Enabling Desktop Virtualisation
It seems like everything is virtualised these days: Microsoft has virtualised servers, Symantec has virtualised storage, even friendship is virtualised with the advent of Facebook. You've heard fans praising the gamut of virtualisation benefits, such as consolidation, convenience, cost, flexibility and disaster recovery. Chances are you've adopted some of these innovations and gone virtual yourself.But new forms of virtualisation continue to emerge from vendors such as VMware, Citrix, and Microsoft, including the rise of the virtualised desktop. With any innovation, there are various approaches that have their own inherent advantages and disadvantages. A distinct understanding of these approaches is crucial to determining whether we can achieve success with desktop virtualisation, or not.First we should define what it is we seek from virtualisation.
Drawing from the promised benefits above, we can roughly group these ideals into three areas:
Flexibility
Flexibility allows for the freedom to move easily from one physical device to another by extracting software and the operating system from the computers themselves. The software and the user profile that defines a unique personality can travel anywhere with the person, and becomes much easier to recover should a particular device fail. Applying this freedom to IT desktop operations can provide easier maintenance, high availability, and convenient and fast disaster recovery.
Cost
Another important aspect to consider with virtualisation is cost, or more specifically the cost/benefit ratio. Cost savings might be realised through using desktop virtualisation as a tool for standardisation, through the retirement of many disparate heavy clients for more efficient centralised larger servers and thin clients, or through lower total cost of ownership of various IT services such as desktop support.
So there's opportunity for a measurable return in desktop virtualisation, but we must also consider start-up costs when evaluating the potential savings. Redesigning an entire deployment is an enormous exercise, one that at the very least requires learning new skills, planning, implementation and training employees. Businesses would be wise to perform a comprehensive investigation of the payback period and return on investment of virtualisation. Vendor lock-in might also be worth considering before you allow the new platform provider to dictate how systems are managed in the future.
Control
Control is the third concern, and is needed to keep things running smoothly. Imagine the power to create an unlimited number of identical desktop images as shadows of a universal standard. These replicas can be simply distributed and loaded quickly when required.
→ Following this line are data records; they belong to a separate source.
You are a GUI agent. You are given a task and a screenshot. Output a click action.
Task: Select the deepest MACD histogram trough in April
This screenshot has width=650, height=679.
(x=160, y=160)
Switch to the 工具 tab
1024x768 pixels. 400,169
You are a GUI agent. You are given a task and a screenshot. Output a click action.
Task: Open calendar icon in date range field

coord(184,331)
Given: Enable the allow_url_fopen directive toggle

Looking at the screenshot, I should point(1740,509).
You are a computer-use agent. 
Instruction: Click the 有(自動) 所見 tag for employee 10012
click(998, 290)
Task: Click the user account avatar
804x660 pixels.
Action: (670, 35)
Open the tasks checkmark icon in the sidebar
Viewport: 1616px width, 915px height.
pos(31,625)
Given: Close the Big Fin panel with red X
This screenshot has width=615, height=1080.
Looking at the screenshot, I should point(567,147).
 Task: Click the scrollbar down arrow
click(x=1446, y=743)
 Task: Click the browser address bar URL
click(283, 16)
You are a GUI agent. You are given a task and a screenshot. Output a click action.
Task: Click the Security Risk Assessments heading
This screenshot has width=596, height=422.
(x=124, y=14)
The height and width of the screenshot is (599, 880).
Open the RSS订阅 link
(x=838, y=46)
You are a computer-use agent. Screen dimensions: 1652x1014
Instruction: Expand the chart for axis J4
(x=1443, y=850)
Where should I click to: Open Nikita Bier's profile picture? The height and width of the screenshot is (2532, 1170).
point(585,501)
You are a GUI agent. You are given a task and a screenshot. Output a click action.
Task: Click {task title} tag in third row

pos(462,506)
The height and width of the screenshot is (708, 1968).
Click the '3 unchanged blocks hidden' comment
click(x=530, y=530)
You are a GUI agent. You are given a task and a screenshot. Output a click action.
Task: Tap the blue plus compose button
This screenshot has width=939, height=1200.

They maintain security by locking down the core operating system and applications with well tested configurations. They keep users safe from accidently damaging their systems, and from intruders who might otherwise find a way through known security gaps.On paper, desktop virtualisation sounds pretty good from an IT operations perspective. But so far we have overlooked how the virtual desktop affects the most important part of your business: your staff.Some issues may arise when deploying virtual desktops, which could cause resentment among staff.
The response time for applications, file sharing, even desktop interfaces such as the keyboard and display may become incredibly slow and jumpy, especially when delivered over a wide area network (WAN), where issues with latency and bandwidth come into play. When workers experience this lack of responsiveness, the IT switchboard is bound to light up with a deluge of angry calls, and therein lays the danger: If the new virtual desktop causes even minor delays, months of effort installing a new virtualisation initiative can be destroyed with one emotional explosion from your staff.
If not properly addressed, bandwidth demands and latency issues can cause worker frustration to mount, as something as rudimentary as typing or saving files to the server can become a cumbersome process. How do you combat this? No, I'm not suggesting you upgrade all of your WAN connections. That may address the load issues, but would result in huge ongoing operating expenses and would not address latency. What I am suggesting is working with your current infrastructure. WAN optimisation is an easy-to-deploy technology that offers a solution to all the potential performance issues.The best WAN optimisation solutions come from independent companies focused on IT infrastructure performance, not the desktop virtualisation vendors or the router and switch manufacturers. These solutions should include the following methods:
- De-duplication: this technique harvests additional space on the WAN by "de-duplicating" network traffic, by removing redundancy in for example email. This can multiply bandwidth capacity up to five times, and in some cases by as much as 20 times.
- Traffic Turning: this technique simplifies traffic by turning the protocols that run on the WAN. Often this is TCP, but also includes Remote Desktop Protocol for virtual desktops. This technique of streamlining allows traffic to ramp-up much faster and prioritise key applications, and utilise more of the rated throughput capacity.
- Application Intelligence: this is the ability to understand the applications and find inefficiencies in chatter, which significantly degrades performance across the WAN. Dealing with these inefficiencies with application-specific optimisation techniques can improve performance by 10 times or more when combined with other performance enhancers.
An added bonus of WAN optimisation is that all your IT services – such as disaster recovery and cloud storage – can benefit from the bandwidth optimisation and application acceleration, not just the virtual desktops. It's becoming time for you to consider whether to re-architect for desktop virtualisation. Compare the benefits and costs, make sure you understand the ins and outs of each method, and look at how WAN optimisation can be a key technology to enable the realisation of the virtual desktop.